It is disheartening for all disenfranchised and suffering Zimbabweans at home and away, to see how the president is always more than ready to embark on trips to Europe, yet just over a month ago he snubbed an invitation to the SADC Special summit that gave Zimbabwe an opportunity to resolve its political impasse through a regional framework which Zimbabwe does not only belong to, but also represents the very African solution which Mugabe himself always waxes lyrical about.
Perhaps time has come for Mugabe to be reminded that his obligation is, first and foremost, to the citizens and the nation, before his pretentious concerns with issues of global concern such as the summit currently going on in Rome. It certainly defies logic how a president with a country that has a sky piercing inflation of over a million % and a colossal unemployment rate of 80%, all occasioned by his policies, can be in the corridors of FAO partaking in discussions about the bio-fuel induced global surge in food prices, when the country is going through an unprecedented period of hunger, malnutrition and deprivation caused by bad political and economic governance.
Zimbabwe faces a peculiar self-inflicted problem which is not about food affordability, but about lack of food availability due to the politically-motivated land reform that lacked any economic planning, foresight and rational.
Mugabe is now seen by the entire world as a leader who has completely lost the plot and has turned against his own people by violating every one of their inalienable human rights.

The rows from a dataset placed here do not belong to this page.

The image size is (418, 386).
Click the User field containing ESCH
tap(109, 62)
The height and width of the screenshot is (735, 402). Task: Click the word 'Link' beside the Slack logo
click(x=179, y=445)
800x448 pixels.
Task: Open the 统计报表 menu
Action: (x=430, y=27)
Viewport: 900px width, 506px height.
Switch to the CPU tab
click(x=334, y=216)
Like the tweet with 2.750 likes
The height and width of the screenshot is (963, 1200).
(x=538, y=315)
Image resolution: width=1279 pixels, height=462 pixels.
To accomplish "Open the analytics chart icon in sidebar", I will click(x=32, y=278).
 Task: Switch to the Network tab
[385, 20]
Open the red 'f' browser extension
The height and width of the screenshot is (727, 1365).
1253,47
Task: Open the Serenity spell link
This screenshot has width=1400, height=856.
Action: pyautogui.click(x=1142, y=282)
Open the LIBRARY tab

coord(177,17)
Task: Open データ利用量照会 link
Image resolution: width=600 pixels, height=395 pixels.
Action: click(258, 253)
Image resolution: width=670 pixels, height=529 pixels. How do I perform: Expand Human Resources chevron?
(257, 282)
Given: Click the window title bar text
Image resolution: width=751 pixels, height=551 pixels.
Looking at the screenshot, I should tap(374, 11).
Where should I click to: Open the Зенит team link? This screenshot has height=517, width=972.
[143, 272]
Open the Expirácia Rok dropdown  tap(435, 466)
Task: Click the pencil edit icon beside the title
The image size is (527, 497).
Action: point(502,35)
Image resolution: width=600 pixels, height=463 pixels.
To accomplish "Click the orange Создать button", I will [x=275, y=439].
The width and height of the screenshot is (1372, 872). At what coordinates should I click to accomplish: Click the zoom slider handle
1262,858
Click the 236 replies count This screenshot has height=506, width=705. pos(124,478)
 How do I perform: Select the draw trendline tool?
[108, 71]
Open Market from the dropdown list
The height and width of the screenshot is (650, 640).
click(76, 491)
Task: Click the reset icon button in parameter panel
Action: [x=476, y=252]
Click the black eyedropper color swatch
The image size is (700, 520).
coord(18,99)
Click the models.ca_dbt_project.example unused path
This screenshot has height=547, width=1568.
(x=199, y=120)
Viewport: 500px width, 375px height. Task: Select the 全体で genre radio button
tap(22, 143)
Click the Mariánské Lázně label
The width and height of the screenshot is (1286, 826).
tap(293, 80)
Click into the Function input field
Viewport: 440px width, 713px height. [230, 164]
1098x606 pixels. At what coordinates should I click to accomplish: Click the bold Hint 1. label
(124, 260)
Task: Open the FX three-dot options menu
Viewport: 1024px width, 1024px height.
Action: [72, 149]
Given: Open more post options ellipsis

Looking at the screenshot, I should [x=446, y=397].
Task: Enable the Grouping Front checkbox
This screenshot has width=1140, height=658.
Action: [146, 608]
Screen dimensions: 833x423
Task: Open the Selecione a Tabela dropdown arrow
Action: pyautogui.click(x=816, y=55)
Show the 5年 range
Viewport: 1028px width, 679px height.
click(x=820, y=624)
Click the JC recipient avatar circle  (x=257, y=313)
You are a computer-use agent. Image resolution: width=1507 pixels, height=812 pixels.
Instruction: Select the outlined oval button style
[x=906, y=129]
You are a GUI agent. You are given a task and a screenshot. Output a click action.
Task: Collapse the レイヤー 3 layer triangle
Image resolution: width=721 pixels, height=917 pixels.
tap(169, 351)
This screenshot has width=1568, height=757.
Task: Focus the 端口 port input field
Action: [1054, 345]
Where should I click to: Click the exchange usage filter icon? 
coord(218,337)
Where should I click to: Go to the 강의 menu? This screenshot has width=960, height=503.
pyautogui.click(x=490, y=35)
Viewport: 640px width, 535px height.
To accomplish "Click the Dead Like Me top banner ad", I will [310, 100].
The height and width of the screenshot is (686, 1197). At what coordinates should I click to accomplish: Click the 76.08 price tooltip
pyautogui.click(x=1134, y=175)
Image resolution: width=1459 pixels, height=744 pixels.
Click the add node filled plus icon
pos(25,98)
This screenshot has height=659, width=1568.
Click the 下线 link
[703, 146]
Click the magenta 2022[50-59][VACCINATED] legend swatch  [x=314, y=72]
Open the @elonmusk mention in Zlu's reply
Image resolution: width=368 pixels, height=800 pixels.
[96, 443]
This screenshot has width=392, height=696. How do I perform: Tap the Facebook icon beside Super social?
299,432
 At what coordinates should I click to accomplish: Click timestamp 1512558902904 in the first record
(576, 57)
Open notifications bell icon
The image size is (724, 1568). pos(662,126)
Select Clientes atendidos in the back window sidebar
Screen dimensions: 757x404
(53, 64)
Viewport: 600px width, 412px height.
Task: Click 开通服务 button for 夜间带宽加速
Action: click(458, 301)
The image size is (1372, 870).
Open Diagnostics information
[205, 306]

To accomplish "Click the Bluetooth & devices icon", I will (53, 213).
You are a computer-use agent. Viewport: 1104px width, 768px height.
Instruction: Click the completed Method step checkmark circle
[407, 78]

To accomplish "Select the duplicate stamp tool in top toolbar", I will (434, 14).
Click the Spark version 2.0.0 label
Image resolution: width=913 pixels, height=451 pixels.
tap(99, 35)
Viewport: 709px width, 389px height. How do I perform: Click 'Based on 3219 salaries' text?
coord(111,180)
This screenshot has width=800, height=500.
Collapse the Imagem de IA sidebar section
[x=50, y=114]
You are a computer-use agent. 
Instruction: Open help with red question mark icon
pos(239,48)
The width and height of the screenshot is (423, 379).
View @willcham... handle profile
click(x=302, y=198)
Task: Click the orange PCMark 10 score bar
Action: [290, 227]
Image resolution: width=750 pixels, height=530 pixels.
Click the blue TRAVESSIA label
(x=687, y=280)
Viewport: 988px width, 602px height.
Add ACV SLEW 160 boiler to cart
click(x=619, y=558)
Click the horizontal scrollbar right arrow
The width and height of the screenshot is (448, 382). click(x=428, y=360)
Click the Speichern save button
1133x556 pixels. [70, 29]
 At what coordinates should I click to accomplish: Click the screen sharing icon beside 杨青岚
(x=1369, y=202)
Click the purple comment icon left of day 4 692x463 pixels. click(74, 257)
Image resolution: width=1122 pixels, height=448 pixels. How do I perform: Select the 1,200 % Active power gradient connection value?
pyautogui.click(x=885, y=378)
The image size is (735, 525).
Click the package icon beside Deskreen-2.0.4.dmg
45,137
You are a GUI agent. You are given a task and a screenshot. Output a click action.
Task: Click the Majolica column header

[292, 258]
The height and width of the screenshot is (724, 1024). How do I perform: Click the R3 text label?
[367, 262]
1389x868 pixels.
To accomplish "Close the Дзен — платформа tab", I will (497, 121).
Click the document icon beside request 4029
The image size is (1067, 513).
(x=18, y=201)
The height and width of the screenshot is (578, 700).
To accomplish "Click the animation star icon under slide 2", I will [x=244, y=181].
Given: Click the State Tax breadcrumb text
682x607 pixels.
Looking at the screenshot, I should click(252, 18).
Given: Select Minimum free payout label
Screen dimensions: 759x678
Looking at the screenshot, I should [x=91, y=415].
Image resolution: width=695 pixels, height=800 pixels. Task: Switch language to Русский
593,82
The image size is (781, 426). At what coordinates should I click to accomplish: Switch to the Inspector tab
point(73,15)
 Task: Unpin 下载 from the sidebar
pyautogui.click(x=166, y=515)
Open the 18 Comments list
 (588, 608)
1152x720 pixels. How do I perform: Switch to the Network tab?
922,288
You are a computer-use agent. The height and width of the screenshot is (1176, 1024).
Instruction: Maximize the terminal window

This is why his presence at the world summit has been likened by many to inviting Pol Pot to a human rights conference or the devil to a Christian fellowship.
However, it is not a question of whether Mugabe must have attended the world summit or not, but a question of him being seen to act in support of the principles of hunger and poverty alleviation in his country first where millions of people are starving and several children malnourished while 80% live on less than US$1 a day.
 While the UN has an obligation to invite him as the head of state, one is forced to ask what moral justification does Mugabe have and what useful policy inputs can he make when his own national food and agriculture policies have been a disastrous economic nightmare for his citizens? Although his speech painted a positive picture of a successful land reform, the grim reality on the ground is that commercial agriculture in Zimbabwe has collapsed and his government was responsible for its feudalisation through its visionless agrarian reform. The 300,000 so-called proud farmers referred to by Mugabe in his speech are no more that peasant farmers who have no skills, no equipment, no capital and no capacity for crop yields that can meet the nation’s food requirements.
But the question is why does Mugabe attend these international summits when he knows that world opinion is increasingly seeing him in negative light as a leader who has turned one of the best economies in Africa into a nation of beggars and food handouts? His love of international summits goes no further than enjoying the media spotlight and being pedantic with his oratory skills to those who care to listen.
For all the degrees he has, his speeches have always exposed him to be somewhat of a novice in the field of diplomacy and international relations – rather than a statesman who has the interests of the welfare of his people and the nation at heart, because all they have done is occasion more alienation for the country and more suffering for the people.
The tragic events and painful experiences of the last eight years to his people, his country, the land, and the national economy provide undeniable evidence that Mugabe’s old politics of the seventies of belligerent confrontations with the West is not only now irrelevant and anachronistic, but also counterproductive as it stands against the much needed opportunities for the resolution of the crisis through dialogue and negotiation. As he did yesterday, whenever the President opens his mouth in these platforms, he criticises all and sundry except himself and his government if they are infallible. Yet the irony is that the very ideals of global equity and distributive justice he purports to be fighting for at global level are flouted by his regime on a daily basis in Zimbabwe where citizens have to carry ruling party cards in order to get food or a piece of land.